Below are records; reproduce exactly the lines from the one that has "The width and height of the screenshot is (201, 181)." through the one that has "Image resolution: width=401", ends included, and nothing more.
━━━ The data ━━━
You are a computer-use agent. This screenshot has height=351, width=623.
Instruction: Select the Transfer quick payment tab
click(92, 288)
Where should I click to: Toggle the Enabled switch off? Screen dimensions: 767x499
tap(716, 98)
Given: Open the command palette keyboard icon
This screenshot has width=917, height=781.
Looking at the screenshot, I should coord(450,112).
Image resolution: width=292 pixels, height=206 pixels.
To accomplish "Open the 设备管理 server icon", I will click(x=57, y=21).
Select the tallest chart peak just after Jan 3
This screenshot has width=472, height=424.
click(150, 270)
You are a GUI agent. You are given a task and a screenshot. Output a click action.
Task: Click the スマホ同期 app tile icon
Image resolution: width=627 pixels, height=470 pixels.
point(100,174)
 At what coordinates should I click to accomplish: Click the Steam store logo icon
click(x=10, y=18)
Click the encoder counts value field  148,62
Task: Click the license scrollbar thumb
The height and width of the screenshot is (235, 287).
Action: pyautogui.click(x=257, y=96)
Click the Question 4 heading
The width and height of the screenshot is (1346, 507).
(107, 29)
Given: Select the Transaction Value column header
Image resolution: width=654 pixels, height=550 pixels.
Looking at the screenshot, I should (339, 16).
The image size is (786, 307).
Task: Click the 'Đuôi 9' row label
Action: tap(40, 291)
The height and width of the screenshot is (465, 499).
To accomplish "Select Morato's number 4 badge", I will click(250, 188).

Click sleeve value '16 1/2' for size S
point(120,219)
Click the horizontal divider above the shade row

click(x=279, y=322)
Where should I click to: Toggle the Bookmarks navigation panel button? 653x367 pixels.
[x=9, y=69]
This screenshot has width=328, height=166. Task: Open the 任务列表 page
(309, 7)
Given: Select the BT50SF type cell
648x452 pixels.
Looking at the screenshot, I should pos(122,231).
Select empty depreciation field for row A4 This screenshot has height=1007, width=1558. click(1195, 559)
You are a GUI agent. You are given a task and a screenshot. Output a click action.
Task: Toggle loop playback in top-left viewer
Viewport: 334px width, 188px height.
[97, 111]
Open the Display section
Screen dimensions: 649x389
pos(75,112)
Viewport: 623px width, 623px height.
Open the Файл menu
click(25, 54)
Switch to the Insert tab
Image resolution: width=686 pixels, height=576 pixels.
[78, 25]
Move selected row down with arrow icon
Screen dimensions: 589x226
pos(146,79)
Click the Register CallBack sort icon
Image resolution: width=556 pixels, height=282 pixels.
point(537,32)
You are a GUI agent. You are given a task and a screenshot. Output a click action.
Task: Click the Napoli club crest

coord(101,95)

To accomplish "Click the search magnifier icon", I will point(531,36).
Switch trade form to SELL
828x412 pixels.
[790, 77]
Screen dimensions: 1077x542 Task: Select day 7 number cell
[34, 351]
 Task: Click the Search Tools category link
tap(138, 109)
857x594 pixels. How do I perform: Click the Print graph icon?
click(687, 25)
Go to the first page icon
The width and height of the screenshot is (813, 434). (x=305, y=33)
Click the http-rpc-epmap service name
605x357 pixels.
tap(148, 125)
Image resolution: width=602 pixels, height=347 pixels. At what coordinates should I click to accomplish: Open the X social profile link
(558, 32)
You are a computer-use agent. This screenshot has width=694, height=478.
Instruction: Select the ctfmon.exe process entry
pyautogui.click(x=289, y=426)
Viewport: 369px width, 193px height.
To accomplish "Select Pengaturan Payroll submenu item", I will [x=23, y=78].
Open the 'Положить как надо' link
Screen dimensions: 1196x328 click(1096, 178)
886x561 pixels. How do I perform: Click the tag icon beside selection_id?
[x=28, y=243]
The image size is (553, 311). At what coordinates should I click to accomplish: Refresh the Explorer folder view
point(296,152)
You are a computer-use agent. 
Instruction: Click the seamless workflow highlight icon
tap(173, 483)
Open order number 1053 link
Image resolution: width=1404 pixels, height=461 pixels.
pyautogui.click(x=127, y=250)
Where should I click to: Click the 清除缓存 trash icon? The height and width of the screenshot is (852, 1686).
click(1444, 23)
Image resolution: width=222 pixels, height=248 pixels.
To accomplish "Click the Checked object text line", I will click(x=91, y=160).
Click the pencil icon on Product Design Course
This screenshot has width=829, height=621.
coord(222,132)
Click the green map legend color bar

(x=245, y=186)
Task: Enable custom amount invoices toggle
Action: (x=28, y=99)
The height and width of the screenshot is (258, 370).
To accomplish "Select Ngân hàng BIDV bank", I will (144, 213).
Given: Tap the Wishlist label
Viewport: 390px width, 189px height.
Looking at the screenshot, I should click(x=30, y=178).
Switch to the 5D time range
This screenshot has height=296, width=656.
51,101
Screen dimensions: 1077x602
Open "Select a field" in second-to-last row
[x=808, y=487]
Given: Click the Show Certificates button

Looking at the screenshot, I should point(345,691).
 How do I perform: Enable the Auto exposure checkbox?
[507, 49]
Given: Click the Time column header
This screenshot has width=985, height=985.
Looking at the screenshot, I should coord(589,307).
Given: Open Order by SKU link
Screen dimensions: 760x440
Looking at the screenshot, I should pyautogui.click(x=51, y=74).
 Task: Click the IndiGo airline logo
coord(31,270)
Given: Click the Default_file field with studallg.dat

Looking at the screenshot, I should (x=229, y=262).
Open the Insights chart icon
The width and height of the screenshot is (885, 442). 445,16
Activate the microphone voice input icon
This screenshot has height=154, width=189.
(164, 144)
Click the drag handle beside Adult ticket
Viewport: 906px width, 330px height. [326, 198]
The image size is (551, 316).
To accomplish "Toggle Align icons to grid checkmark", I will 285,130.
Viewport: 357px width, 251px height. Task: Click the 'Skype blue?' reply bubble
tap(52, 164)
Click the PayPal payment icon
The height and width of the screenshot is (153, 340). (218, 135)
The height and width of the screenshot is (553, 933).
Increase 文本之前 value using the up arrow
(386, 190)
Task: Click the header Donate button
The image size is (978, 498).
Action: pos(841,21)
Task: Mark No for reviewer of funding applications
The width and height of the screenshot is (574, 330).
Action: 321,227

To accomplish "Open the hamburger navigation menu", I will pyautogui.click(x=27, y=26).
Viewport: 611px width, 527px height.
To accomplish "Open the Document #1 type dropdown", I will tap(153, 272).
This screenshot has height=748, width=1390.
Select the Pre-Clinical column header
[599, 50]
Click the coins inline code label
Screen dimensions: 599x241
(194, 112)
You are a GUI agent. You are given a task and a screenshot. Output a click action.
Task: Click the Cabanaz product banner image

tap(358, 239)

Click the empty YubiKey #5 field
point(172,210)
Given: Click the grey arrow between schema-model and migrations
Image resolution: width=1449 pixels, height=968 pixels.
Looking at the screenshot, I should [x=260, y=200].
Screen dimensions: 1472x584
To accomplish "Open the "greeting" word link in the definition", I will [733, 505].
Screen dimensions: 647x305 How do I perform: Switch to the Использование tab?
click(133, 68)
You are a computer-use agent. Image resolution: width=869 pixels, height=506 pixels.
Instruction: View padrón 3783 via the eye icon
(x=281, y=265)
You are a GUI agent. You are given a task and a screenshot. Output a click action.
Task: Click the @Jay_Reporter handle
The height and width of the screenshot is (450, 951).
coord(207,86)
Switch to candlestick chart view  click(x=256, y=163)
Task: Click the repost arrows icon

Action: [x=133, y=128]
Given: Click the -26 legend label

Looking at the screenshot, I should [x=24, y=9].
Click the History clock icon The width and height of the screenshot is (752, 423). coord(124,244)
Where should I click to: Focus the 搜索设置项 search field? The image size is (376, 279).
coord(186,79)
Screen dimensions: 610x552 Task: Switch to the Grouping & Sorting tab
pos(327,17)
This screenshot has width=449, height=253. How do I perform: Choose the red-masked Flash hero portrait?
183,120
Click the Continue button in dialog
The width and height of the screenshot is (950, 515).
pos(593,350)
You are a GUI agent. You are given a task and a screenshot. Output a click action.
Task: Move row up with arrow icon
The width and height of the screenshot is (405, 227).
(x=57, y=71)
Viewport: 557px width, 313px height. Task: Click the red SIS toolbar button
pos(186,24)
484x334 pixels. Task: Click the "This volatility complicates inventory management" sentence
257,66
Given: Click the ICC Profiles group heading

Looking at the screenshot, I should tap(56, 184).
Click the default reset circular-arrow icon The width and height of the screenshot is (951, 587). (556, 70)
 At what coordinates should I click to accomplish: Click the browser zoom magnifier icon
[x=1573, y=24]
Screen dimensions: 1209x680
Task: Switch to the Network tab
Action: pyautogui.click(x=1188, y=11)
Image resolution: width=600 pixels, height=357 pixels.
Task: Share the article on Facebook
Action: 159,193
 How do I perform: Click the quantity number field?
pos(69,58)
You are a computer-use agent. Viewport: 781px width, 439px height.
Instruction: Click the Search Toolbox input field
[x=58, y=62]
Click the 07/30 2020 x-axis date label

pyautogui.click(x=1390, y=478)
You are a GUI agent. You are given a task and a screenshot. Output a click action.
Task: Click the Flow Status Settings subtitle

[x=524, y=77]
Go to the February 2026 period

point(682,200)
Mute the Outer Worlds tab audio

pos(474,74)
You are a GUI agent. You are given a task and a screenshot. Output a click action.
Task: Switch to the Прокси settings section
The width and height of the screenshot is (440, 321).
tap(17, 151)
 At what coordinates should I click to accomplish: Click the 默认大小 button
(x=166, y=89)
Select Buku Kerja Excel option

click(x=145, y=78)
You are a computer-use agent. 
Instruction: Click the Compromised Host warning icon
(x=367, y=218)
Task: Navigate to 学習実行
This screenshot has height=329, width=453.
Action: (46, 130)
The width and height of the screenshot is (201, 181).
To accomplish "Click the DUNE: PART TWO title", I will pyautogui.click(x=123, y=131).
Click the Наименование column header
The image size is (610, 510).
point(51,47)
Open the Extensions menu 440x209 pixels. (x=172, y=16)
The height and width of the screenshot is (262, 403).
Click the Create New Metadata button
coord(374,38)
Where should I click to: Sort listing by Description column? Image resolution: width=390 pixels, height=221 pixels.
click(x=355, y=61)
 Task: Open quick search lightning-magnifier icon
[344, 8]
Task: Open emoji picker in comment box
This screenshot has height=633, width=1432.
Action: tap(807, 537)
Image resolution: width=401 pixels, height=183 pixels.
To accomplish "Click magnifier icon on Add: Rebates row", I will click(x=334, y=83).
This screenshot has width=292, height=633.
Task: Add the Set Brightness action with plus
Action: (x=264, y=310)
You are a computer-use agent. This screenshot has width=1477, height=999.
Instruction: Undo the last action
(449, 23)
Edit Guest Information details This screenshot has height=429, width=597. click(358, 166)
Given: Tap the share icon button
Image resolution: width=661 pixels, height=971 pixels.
━━━
## Response
The width and height of the screenshot is (201, 181).
To accomplish "Click the DUNE: PART TWO title", I will pyautogui.click(x=123, y=131).
Click the Наименование column header
The image size is (610, 510).
point(51,47)
Open the Extensions menu 440x209 pixels. (x=172, y=16)
The height and width of the screenshot is (262, 403).
Click the Create New Metadata button
coord(374,38)
Where should I click to: Sort listing by Description column? Image resolution: width=390 pixels, height=221 pixels.
click(x=355, y=61)
 Task: Open quick search lightning-magnifier icon
[344, 8]
Task: Open emoji picker in comment box
This screenshot has height=633, width=1432.
Action: tap(807, 537)
Image resolution: width=401 pixels, height=183 pixels.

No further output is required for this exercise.